One of the reasons why households and businesses have been hit so hard by recent energy price rises is that we have such low levels of energy efficiency. Looking back at the annual energy statements delivered in this House in 2010 and 2011, it is very interesting to see what high expectations the Government had for their beloved green deal. Yet today, there was barely a mention. I think we all remember when the right hon. Member for Bexhill and Battle (Gregory Barker) said that he would be having sleepless nights unless he achieved 10,000 green deals by the end of 2013. Well, maybe he left the Department to get a decent night’s sleep. So far, despite being billed as the biggest home improvement package since world war two, just 2,500 households and no businesses—not a single one—have had measures installed under the green deal. Does the Secretary of State also regret that, in his panicked response to our energy price freeze announcement last year, he announced sweeping cuts to the energy company obligation that will result in nearly half a million fewer households receiving energy efficiency improvements? Let me tell him that the next Labour Government will not make the same mistakes that he has, as will be clear when we publish our energy efficiency green paper next week.
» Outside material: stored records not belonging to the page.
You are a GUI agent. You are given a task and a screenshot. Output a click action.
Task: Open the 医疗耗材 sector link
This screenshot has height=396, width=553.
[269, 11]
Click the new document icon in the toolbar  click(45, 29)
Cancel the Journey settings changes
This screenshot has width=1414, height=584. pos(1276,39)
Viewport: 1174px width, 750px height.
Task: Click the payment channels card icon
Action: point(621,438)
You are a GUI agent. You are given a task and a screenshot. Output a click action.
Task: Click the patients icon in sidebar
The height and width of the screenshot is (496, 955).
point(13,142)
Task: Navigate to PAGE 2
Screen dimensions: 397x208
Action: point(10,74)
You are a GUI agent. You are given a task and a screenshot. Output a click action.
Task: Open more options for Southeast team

Never let it be said that I am not a fair woman. Some things have moved slightly further forward in the past year. On oil and gas, we support the Government’s intention to implement the Wood review and establish a new regulatory body. A greater share of our electricity is coming from renewable sources. However, two thirds of the projects that have come online in this Parliament started under the previous Labour Government. The energy legislation we supported is now finally on the statute book. Progress has been made at Hinkley, too. Thanks to the European Commission, consumers will now get a better deal than the one the Government were able to negotiate. In a similar vein, does the Secretary of State agree that the National Audit Office should publish its analysis on the Hinkley deal before he finally signs the contract? Figures from Bloomberg New Energy Finance published just a few weeks ago show that investment in clean energy this year is substantially down on last year. After well-publicised spats and U-turns in Government—first on wind, now on solar—is it any surprise that Ernst and Young has downgraded the UK to seventh in its index of attractiveness for renewable investment?